Beans and Greens Ciabatta Sandwich
A unique and tasty vegetarian sandwich with white bean spread, roasted Brussels sprouts, garlicky kale and caramelized onions, and Boursin® cheese on toasted ciabatta.
Ingredients
- 4 ea ciabatta rolls 4" x 4" split and toasted at time of service
- 4 oz Boursin herb cheese or other herbed cream cheese
- 1 cup kale with caramelized onions recipe follows
- 1 cup roasted Brussels sprouts recipe follows
- 1 Tbsp crushed red pepper flakes or to taste
- 1/2 cup white bean spread recipe link in notes below
Kale with Caramelized Onions
- 1/2 tsp olive oil
- 1/4 cup yellow onion peeled and diced 1/4"
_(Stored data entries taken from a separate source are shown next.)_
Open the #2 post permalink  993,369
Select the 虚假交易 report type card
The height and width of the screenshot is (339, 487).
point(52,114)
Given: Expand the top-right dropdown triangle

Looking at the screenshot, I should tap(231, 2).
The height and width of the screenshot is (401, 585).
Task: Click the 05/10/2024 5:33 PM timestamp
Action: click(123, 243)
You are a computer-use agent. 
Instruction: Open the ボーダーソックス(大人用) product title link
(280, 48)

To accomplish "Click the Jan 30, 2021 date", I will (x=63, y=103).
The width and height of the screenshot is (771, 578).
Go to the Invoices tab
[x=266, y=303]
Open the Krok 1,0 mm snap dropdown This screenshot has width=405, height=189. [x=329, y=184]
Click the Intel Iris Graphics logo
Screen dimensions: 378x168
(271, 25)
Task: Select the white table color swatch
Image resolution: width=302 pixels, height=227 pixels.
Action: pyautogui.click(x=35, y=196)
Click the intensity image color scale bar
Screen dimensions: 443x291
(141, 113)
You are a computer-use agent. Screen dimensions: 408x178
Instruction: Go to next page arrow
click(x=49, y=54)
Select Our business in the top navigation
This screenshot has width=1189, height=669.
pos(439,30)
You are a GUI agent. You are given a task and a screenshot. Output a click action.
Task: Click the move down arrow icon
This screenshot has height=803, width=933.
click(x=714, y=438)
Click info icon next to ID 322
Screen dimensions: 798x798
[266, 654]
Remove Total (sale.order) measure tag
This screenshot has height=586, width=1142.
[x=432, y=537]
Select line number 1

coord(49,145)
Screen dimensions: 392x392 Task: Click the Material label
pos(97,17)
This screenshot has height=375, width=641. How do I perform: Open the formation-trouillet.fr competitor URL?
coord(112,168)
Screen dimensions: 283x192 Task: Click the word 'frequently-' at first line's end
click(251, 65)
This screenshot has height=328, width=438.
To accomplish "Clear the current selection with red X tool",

- 1/2 garlic clove peeled and minced
- 3 Tbsp low sodium vegetable broth
- 1 tsp balsamic vinegar
- 2 pinches kosher salt
- 1 pinch ground black pepper
- 3 oz fresh kale greens washed, stems removed, sliced
Roasted Brussels Sprouts
- 6 1/2 oz shredded Brussels sprouts
- 2 tsp olive oil
- 2 pinches ground black pepper
- 1/4 tsp kosher salt
Instructions
- Combine Kale and Brussel Sprouts. Mix well.
- For one sandwich: Spread 1/4 Boursin cheese on bottom half of each toasted ciabatta followed by kale and Brussels sprout mixture and 1/8 tsp crushed red pepper flakes. Spread 2 Tbsp White Bean Spread on top half of ciabatta and top sandwich. Cut diagonally in half.
Kale with Caramelized Onions
- In saute pan over medium-high heat, heat oil. Add onion. Saute until lightly caramelized, 5 to 7 minutes.
- Add garlic. Saute 30 seconds. Stir in broth. Add water, vinegar, salt and pepper. Mix well.
- Add kale. Bring to a boil. Reduce heat. Simmer, stirring frequently, until liquid is evaporated, 12 to 15 minutes. Cool.
Roasted Brussels Sprouts
- Preheat oven to 375 F.
- Combine Brussels sprouts, oil, salt and pepper. Toss to coat.
- On sheet pan coated with cooking spray, spread Brussels sprouts in single layer. Bake until sprouts are lightly browned, 13 to 15 minutes. Cool.
Nutrition
Calories: 510kcalCarbohydrates: 58gProtein: 19gFat: 24gSaturated Fat: 10gCholesterol: 30mgSodium: 920mgFiber: 12gSugar: 4g
Note: Since everyone’s health history and nutritional needs are so different, please make sure that you talk with your doctor and a registered dietitian to get advice about the diet and exercise plan that‘s right for you.